═══ SUPPLIED DATA
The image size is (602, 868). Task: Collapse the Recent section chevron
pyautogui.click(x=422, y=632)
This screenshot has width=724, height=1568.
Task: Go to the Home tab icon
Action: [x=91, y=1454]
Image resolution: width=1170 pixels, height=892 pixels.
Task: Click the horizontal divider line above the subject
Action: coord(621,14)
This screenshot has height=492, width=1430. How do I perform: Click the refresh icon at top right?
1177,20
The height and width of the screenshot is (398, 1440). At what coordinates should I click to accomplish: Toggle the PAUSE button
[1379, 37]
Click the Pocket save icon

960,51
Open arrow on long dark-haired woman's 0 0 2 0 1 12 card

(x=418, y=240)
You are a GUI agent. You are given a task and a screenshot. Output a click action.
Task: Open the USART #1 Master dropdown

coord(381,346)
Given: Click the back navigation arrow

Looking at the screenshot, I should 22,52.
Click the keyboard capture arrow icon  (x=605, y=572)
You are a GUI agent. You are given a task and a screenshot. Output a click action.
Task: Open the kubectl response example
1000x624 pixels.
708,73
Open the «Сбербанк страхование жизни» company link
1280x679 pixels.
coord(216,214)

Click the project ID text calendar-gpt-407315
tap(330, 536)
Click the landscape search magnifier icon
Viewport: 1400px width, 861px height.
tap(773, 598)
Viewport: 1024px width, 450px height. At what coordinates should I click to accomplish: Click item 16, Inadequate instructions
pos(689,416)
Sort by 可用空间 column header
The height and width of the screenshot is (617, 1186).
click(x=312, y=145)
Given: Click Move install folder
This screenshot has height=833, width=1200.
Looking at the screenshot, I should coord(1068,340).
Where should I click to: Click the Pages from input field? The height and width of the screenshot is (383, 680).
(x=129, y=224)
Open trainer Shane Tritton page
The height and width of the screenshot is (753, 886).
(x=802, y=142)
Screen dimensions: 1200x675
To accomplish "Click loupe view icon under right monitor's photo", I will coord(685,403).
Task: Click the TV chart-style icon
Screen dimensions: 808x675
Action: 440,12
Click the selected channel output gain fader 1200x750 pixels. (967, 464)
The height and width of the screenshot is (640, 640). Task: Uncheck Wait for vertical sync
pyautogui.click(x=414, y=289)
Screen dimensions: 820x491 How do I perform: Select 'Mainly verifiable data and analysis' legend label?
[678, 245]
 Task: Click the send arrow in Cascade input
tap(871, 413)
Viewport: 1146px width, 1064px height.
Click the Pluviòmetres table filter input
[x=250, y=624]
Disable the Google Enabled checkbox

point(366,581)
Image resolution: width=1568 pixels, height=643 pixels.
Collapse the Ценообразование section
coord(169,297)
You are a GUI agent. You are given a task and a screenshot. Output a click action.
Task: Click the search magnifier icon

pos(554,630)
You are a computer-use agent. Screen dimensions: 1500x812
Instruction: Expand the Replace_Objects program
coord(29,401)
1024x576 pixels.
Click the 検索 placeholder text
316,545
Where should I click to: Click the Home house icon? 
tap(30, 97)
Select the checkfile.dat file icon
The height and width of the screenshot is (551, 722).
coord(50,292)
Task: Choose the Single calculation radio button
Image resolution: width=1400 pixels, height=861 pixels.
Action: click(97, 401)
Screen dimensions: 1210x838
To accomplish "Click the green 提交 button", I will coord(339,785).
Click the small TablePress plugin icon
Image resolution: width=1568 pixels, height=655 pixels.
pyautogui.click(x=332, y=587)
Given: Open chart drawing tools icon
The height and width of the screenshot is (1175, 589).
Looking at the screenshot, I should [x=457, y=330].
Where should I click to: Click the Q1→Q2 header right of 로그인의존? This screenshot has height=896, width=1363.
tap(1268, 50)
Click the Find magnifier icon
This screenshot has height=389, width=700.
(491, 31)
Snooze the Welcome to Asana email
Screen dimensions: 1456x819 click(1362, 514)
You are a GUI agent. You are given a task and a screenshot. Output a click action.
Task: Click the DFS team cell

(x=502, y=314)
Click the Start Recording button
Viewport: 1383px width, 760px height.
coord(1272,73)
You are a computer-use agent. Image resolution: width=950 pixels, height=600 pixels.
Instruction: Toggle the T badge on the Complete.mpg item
══════
◆ **DESCRIPTION OF THE TASK**: List every line of the rows above that contains the string "Home", treating uppercase and lowercase letters as different.

◆ **WRITTEN RESPONSE**:
Task: Go to the Home tab icon
Where should I click to: Click the Home house icon? 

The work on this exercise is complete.